I urge readers to go to any of a number of human rights organizations, particularly those located in Israel, to find out what is going on. I recommend B’tselem in particular because it has been publishing outstanding information for years that should indicate to any American who reads them that what Israel is doing in the West Bank and Gaza has nothing to do with American values, not to mention being illegal. How can the U.S. possibly make a case for justice and human rights anywhere in the world, not least Iraq, Iran and Afghanistan, when it supports without question a country that flouts them, providing a steady, dependable supply of billions of dollars even as we are wondering how to fund our own national obligations?
Don’t settle for the accepted wisdom that you will get from Jan and Joel. Learn the truth from Israelis on the scene who will have nothing to do with the policies of their government in the occupied territories, good examples being authors Haim Watzman and Gershom Gorenberg at their blog South Jerusalem.
Joel has my vote
Joel has my vote. He’s not the career politician and doesn’t have tax and spend in his vocabulary and his foreign policy is sound. By 2016, with the healthcare bill, according to some econonic professors, friends of mine, the US Treasury will be bankrupt. We won’t be able to pay social security, medicare and other entitlement programs any longer.

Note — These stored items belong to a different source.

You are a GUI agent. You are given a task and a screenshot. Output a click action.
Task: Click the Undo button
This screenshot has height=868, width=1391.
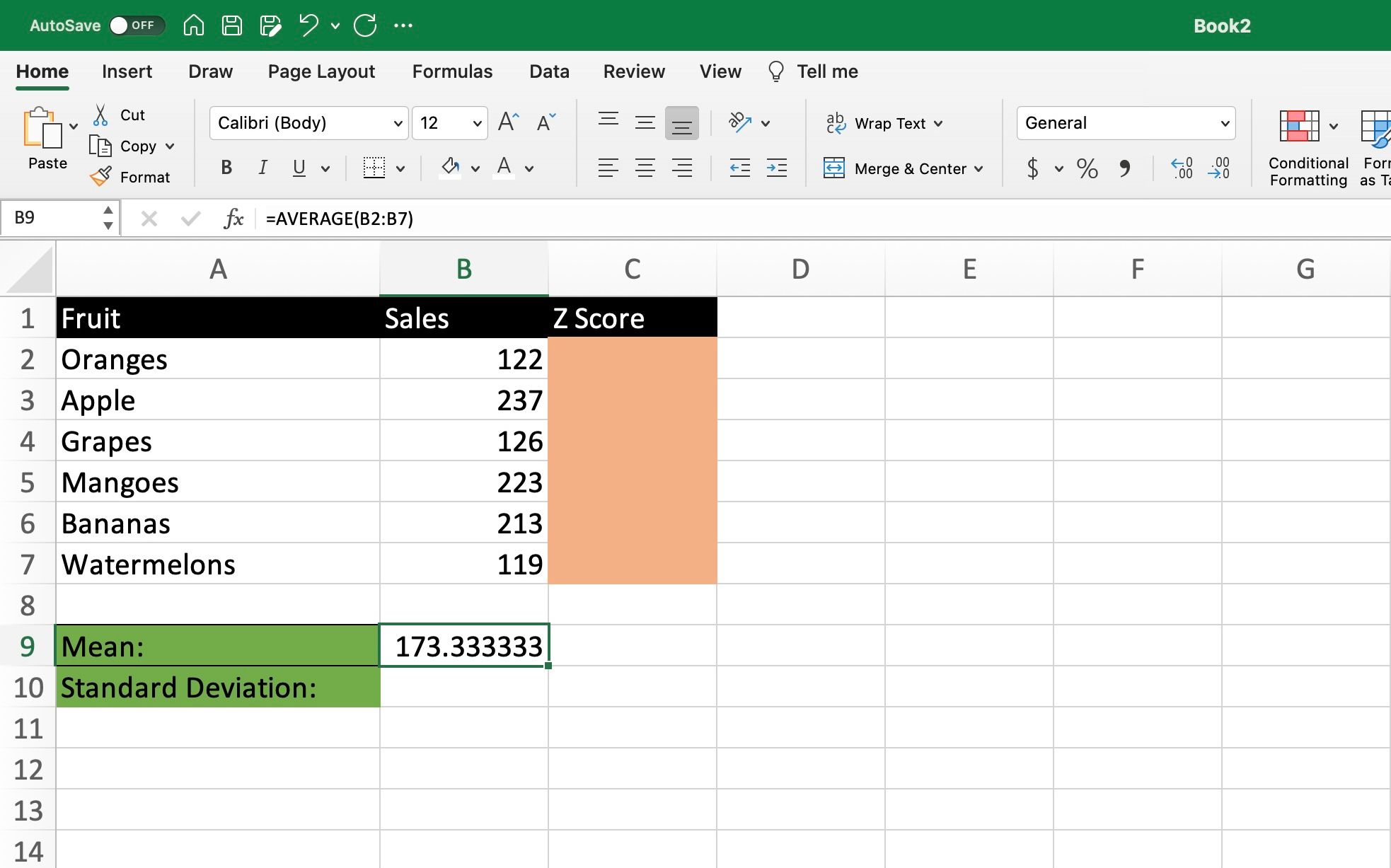tap(310, 25)
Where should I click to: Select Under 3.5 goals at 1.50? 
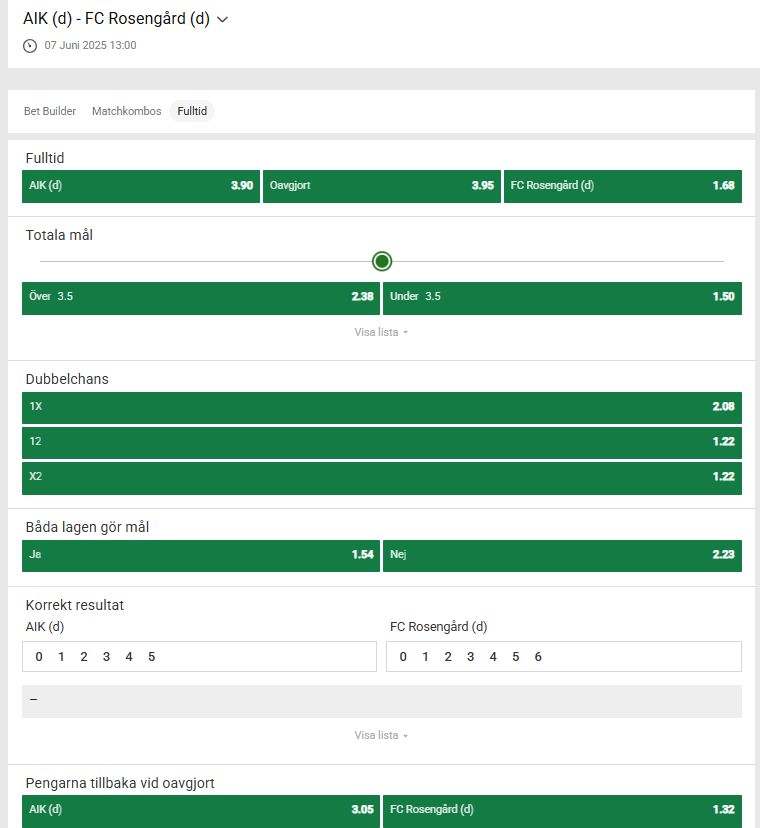click(562, 297)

As it is we are borrowing $500 Billion a year from China. How long can we continue to get deeper into debt until our economy collapses just like what happened to Greece?
Pollak interview
Joel is well informed on issues and it is good to read an interview that approaches the subject objectively. I do agree with Joel’s assessment of where we are regarding Isreal and the other Middle Eastern countries. The US and our allies need to get to a focus on containing Iran and the other bad actors (AQ, Taliban), with agreements internationally. Obama seems too content to let Iran pursue their nuclear capabilities, as if he knows it is probably too late to stop it and wants to step aside and let Isreal take out the Iranian nuclear facilities. We got a glimpse of Obama’s contempt for our Isreali ally through the tawdry way Obama treated Isreali leadership just recently.
The administration propensity to cozy up to dictators and cold shoulder our allies is more than troubling. The dictators will not respect us any more for being kow-towed to. They will, however, busy themselves to take advantage of our weakness.
Joel is admirable for his willingness to take on an entrenched machine-backed politician. Also, he clearly states his views without regard to what town or audience he is addressing.
It is in our interest to be open and deal with our enemies from a position of strength. I am disgusted with the current apology tours and America-bashing. This is very dangerous. Let us not repeat history with appeasement.
Anonymous wrote “Obama seems
Anonymous wrote
Roger Cohen in the New York Times writes:
Cohen describes the efforts by Brazil and Turkey to reach a diplomatic agreement with Iran, and the way Obama has snubbed them by pursuing aggressive policies against Iran.
We got into a big mess when George Bush followed the advice of the neocons and got us into Iraq. Aside from the fact that we can’t afford a war with Iran, destabilizing Iran will have serious consequences in Afghanistan and Iraq, where we have American soldiers.
I also agree with ‘Anonymous’ about the need not to ‘cold shoulder our allies’. Turkey has provided support for our mission in Afghanistan, and we cannot dismiss their concerns lightly, as Cohen warns. We also need the support of the EU, Russia, and China to make any sort of sanctions on Iran work.
I hope that President Obama will not be bullied by domestic political considerations, and will be reasonable and pragmatic, consult with our allies (the ones who are helping in Afghanistan ), and be careful before engaging in military action, not letting ‘those that profit from poison’ get in the way.